In-Comunicados
María y Carla son amigas y han viajado juntas a la playa. Un día María se encuentra con David, un antiguo enamorado. Tras el encuentro, David la invita a salir y a María se le presenta un dilema: Ella quiere salir, pero no quiere dejar a Carla sola. María entonces decide preguntarle Carla si es que a ella le importaría quedarse sola: Carla no puede creer que María le esté preguntando esto, al fin y al cabo fueron juntas y no quiere quedarse sola. Sin embargo, ella sabe que María quiere salir. Entonces mirando al piso, y con voz poco convincente le contesta, “sal, por mi no hay problema.”
María entonces, se viste y con la conciencia más tranquila, se va. Cuatro horas más tarde, al regresar, encuentra la cama de Carla vacía y junto a la almohada halla un papel. Entonces lo abre y lo lee: “Hola María, me parece el colmo que me hayas dejado sola, así que me regresé a la casa.” María está confundida y se pregunta: “¿pero qué le pasó?, si ella dijo que salga no más con David.”
¿Alguna vez le ha pasado alguna situación similar, que una persona dice una cosa y significa otra? ¿Alguna vez usted ha dicho sí, cuando en realidad deseaba decir no? Cuando nos comunicamos con otras personas, utilizamos dos tipos de lenguaje: el verbal y el no verbal. El verbal se refiere a las palabras que utilizamos y el no verbal a los gestos, la mirada, la posición del cuerpo y los tonos de voz. Aunque no lo crea, estos últimos a veces hablan tanto o más que las palabras.

## [TU TAREA]
Escribe la continuación del texto sobre la comunicación verbal y no verbal a partir de su última oración. Los datos que aparecen a continuación no tienen relación con el texto anterior.

## [DATOS MOSTRADOS]

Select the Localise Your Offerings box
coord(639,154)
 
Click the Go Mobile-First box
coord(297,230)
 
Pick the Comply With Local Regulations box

## [RESPUESTA AL PROBLEMA]
En el caso de Carla, su lenguaje verbal demuestra aprobación ante la consulta de María, mientras su mirada y tono de voz denotan desaprobación. A Carla le era incómodo obligar a María a quedarse con ella cuando tenía tan atractiva propuesta, por esta razón, prefirió decirle que saliera. Sin embargo, con su mirada baja y su entrecortado tono de voz expresó sus verdaderos deseos, los más íntimos: que su amiga se quede con ella.
Por esta razón es importante que cuando nos relacionemos con alguien, nos fijemos tanto en sus palabras (lo que dice) como en las acciones de su cuerpo (lo que hace). Si hay contradicción entre los dos, pregunte, solo así podrá entender mejor las intenciones de la otra persona y pueda contrarrestar en algo, los inevitables conflictos de comunicación.